CSV reader is an exemplary candidate, because it creates groups of dicts that use the same keys. (column names). I have other code that does similar things, that would get similar benefits.

Seems like since it is just an interface to existing builtin code, that the one interface function (or dictionary factory class) could just as well be a builtin function, instead of requiring an import.

Sounds like a similar optimisation to sys.intern() is for strings.

I see no reason to try and avoid an import here - it's definitely a special-case situation - but otherwise having a function to say "clone and update this dict" that starts by sharing the keys in the same way that __dict__ does (including the transformation when necessary) seems like an okay addition. Maybe copy() could just be enabled for this?

Or possibly just "dict(existing_dict).update(new_items)".

My primary concern is still to avoid making CPython performance characteristics part of the Python language definition. That only makes it harder for alternate implementations. (Even though I was out-voted last time on this issue since all the publicly-known alternate implementations said it would be okay... I'm still going to put in a vote for avoiding new language semantics for the sake of a single runtime's performance characteristics.)

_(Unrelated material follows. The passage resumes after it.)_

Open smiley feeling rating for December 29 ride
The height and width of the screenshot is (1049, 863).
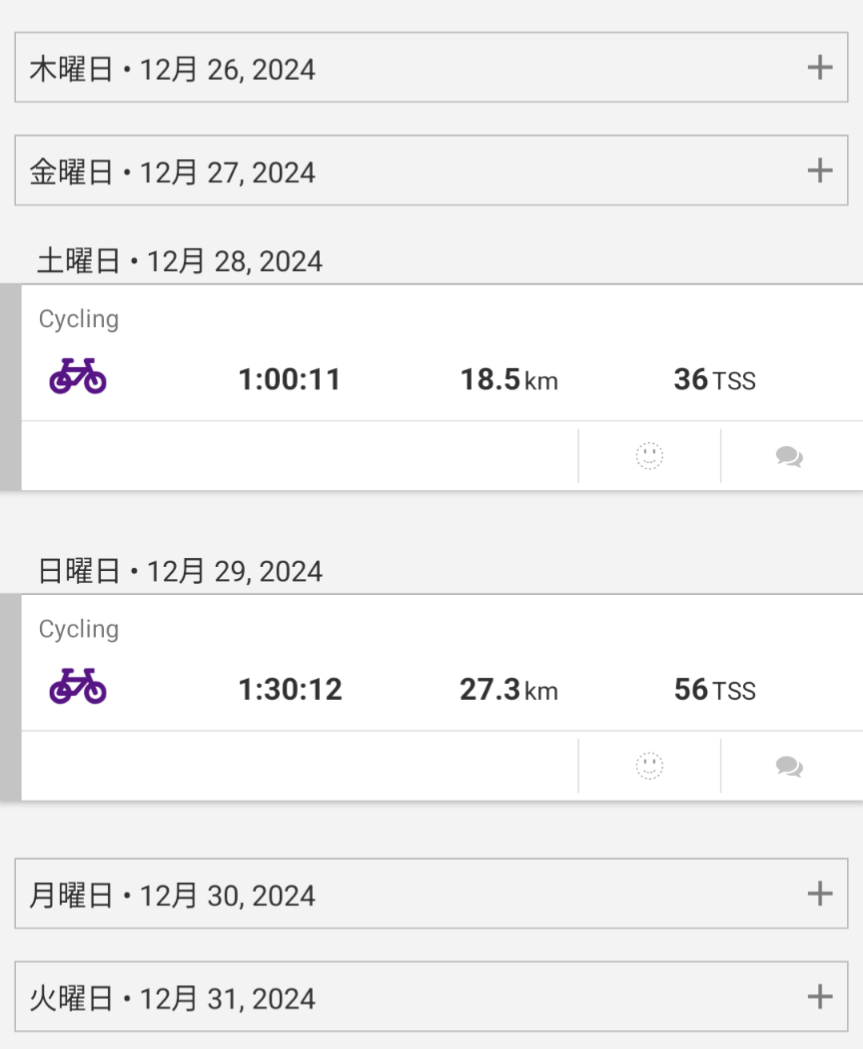click(x=649, y=766)
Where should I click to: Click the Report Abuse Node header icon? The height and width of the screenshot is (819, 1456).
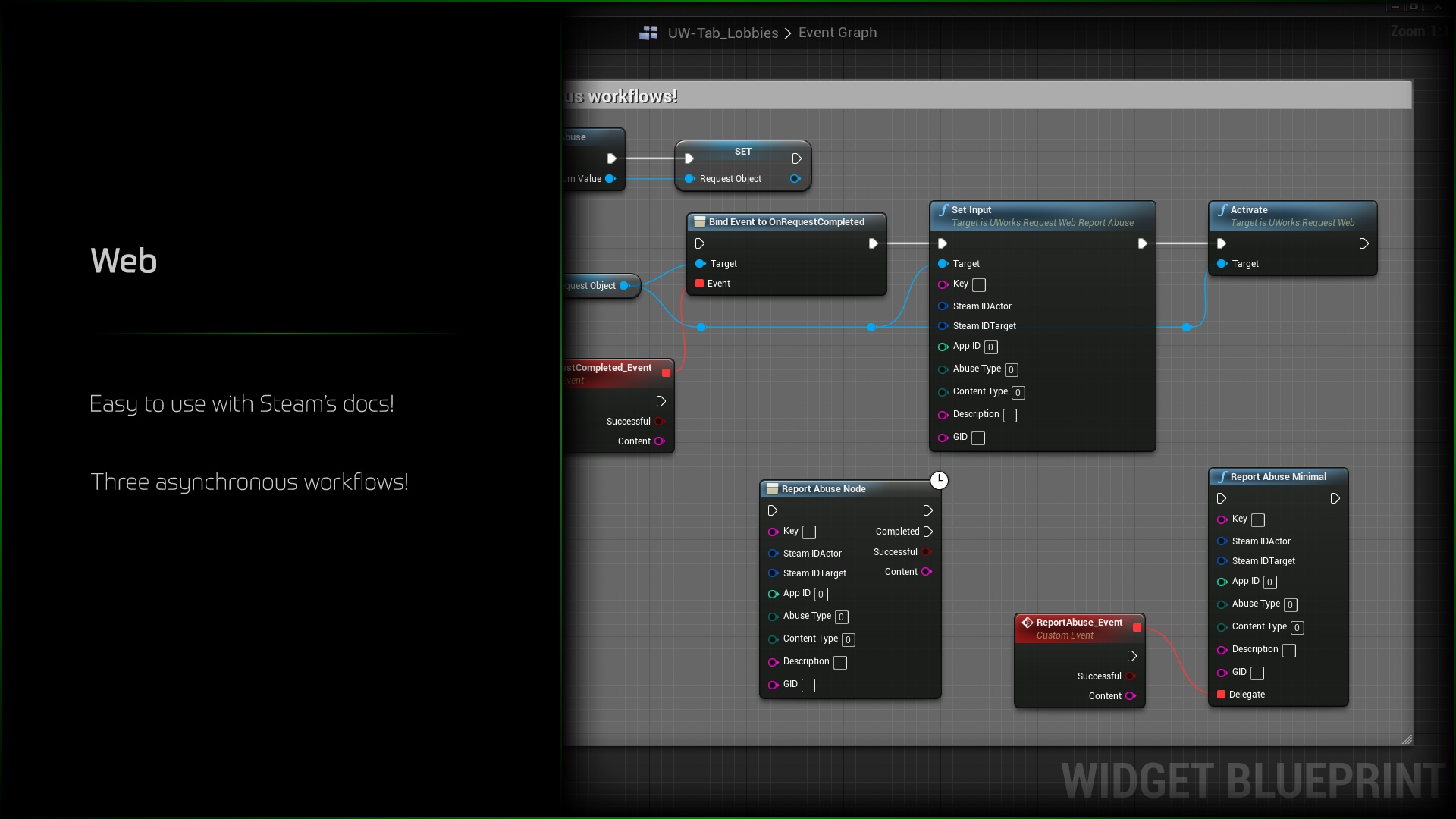point(772,488)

While Inada's suggested DictBuilder interface was immediately obvious, I don't get how either copy or update would achieve the goal. Perhaps you could explain? Particularly, what would be the trigger that would make dict() choose to create a shared key dictionary from the start? Unless it is known that there will be lots of (mostly static) dictionaries with the same set of keys at the time of creation of the first one, creating a shared key dictionary in every case would cause later inefficiencies in converting them, when additional items are added? (I'm assuming without knowledge that a single shared key dictionary is less efficient than a single regular dictionary.)